## PROBLEM STATEMENT
Each line from the one with "The height and" through the last line of the material is to be printed exactly; no other line and no picture belongs in the copy.

----------

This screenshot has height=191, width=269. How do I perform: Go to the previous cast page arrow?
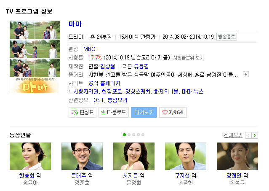248,135
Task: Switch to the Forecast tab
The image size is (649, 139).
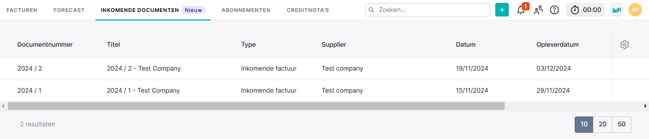Action: pyautogui.click(x=69, y=10)
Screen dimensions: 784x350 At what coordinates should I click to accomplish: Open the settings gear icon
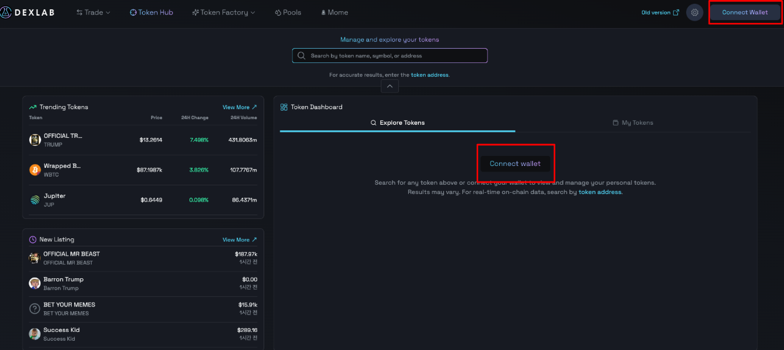(694, 12)
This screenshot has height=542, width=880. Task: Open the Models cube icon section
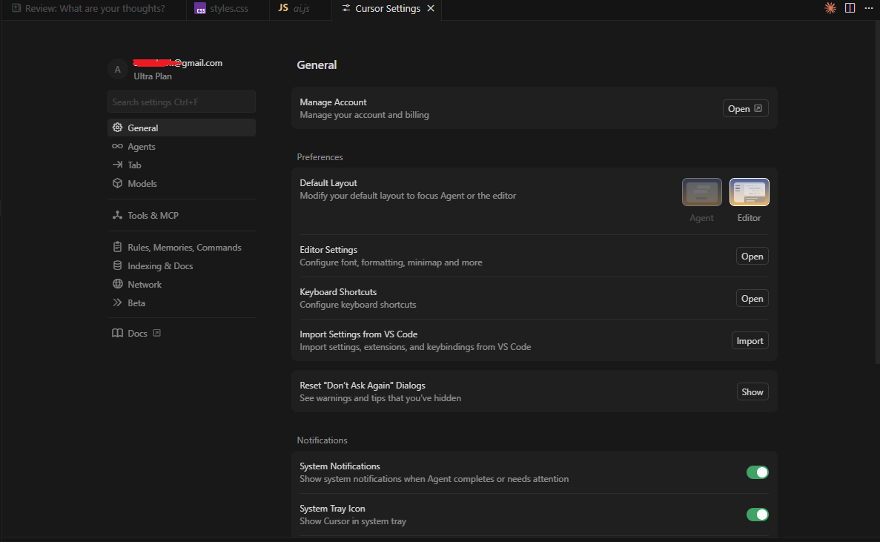tap(117, 184)
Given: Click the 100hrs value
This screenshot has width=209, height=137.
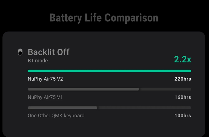Looking at the screenshot, I should click(183, 116).
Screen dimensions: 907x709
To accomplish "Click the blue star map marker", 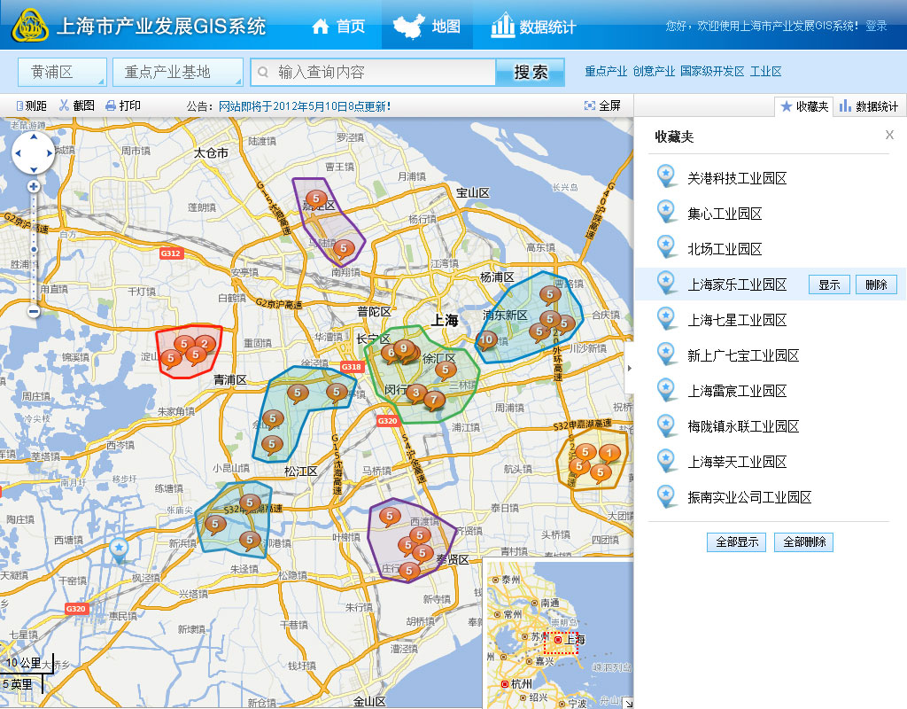I will click(119, 550).
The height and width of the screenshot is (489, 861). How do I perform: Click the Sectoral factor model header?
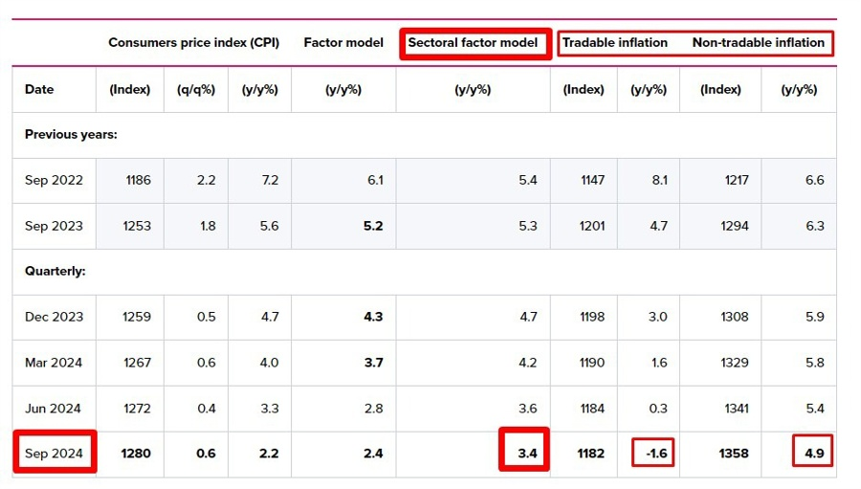point(473,43)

----------

## OUTPUT OF THE EXERCISE
The height and width of the screenshot is (489, 861). How do I perform: Click the Sectoral factor model header?
point(473,43)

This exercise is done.